## Texto fornecido
Lembrou que recentemente o seu neto feriu-se na perna, quando estava a trabalhar no campo agrícola e foi levado direto para o centro de saúde de Beli através de uma motorizada, mas quando chegaram ao centro e viram que o centro estava fechado, porque os técnicos de saúde foram participar numa reunião de coordenação regional realizada na cidade de Gabú.
“O menino ficou ai com dores e sem ser assistido. Um homem branco estava em Beli, no âmbito de trabalho de uma organização assistiu aquela cena toda que o causou indignação. Foi ele quem ofereceu alguns medicamentos para tratamento do menino e voltaram para a casa”, lamentou o chefe de tabanca, que entretanto, prosseguiu que a mesma situação aconteceu com uma mulher grávida de Beli que estava no trabalho de parto e que foi até ao centro e acabou por voltar a casa, porque ninguém estava la para atender as pessoas.

## Registos fornecidos
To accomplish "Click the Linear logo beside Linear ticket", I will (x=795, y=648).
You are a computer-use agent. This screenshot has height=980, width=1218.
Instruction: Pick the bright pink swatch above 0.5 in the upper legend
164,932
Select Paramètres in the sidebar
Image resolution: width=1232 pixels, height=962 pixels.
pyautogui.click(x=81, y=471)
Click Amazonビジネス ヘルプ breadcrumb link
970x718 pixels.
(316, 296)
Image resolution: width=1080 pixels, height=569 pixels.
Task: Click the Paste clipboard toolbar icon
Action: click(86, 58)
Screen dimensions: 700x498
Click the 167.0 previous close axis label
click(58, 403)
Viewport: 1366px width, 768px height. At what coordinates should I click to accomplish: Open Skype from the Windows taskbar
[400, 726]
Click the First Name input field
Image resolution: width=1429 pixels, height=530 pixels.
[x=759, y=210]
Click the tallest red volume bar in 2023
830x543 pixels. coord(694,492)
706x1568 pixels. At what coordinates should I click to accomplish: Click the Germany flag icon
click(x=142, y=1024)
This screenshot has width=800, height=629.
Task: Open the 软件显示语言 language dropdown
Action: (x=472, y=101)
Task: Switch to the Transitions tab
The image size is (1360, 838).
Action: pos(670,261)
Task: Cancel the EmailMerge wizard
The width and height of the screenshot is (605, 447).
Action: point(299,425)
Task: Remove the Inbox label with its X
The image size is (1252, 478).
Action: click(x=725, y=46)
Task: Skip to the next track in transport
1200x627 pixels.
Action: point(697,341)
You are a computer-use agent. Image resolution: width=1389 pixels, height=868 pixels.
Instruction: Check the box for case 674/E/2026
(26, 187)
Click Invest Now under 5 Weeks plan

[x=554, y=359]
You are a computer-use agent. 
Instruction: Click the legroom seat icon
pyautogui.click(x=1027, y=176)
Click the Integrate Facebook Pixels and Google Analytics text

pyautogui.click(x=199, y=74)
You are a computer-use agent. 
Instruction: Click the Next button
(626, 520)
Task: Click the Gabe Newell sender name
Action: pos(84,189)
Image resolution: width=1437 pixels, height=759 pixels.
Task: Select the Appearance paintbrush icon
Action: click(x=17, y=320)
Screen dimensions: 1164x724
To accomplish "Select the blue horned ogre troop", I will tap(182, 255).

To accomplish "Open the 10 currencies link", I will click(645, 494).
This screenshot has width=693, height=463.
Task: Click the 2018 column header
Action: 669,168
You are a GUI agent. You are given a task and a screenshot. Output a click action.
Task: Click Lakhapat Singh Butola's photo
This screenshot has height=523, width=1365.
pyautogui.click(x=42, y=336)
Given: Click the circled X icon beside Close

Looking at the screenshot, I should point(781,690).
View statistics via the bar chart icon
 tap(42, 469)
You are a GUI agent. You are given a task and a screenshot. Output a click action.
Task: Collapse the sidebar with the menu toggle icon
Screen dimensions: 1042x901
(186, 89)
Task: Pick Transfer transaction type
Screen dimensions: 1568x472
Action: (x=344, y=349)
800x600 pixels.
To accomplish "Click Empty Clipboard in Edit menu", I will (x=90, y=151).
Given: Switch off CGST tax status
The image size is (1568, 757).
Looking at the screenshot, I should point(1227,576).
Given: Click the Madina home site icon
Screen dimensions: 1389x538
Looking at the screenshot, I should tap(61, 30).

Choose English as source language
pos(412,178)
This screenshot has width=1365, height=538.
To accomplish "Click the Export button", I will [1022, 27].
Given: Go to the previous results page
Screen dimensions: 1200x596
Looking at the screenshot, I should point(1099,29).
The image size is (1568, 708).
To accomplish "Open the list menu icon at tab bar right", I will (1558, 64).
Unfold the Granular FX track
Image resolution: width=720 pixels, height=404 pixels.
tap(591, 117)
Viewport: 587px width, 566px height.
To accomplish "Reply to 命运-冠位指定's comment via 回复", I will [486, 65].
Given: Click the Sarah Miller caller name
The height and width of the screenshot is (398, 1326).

## Sobre o exercício
Dê continuidade ao texto sobre o centro de saúde de Beli, começando logo após a última frase apresentada.

## Área de resposta
“Eu fazia parte das pessoas que levaram a mulher para o centro da aldeia de Candjaidudi e que também não estava a trabalhar, portanto fomos obrigados a seguir para a cidade de Gabú. Foi ali que a mulher conseguiu dar a luz as duas crianças gémeas, que acabaram por falecer todas, porque estavam todas cansadas. Estado da Guiné-Bissau tem a obrigação de nos tirar desta situação, porque somos população desta terra e temos os mesmos direitos como os outros cidadãos. Temos o direito de ter um bom centro de saúde equipado e adotado de pessoal suficiente, assim quando um saí para a formação o outro pode ficar para atendimento dos pacientes”, precisou.
Assegurou que a sua aldeia dispõe de um centro de saúde, mas que deixou de funcionar há vários meses por falta de materiais de trabalho. No entanto, apelou às autoridades guineenses no sentido de equipar o centro e colocar pelo menos dois técnicos de saúde, porque “o centro quando funciona serve também para os populares de outras aldeias. Aqui as tabancas são muito distantes e pode-se percorrer uma distância de até 20 quilómetros ou mais, no entanto, aquelas populações pertencem a essa área sanitária”.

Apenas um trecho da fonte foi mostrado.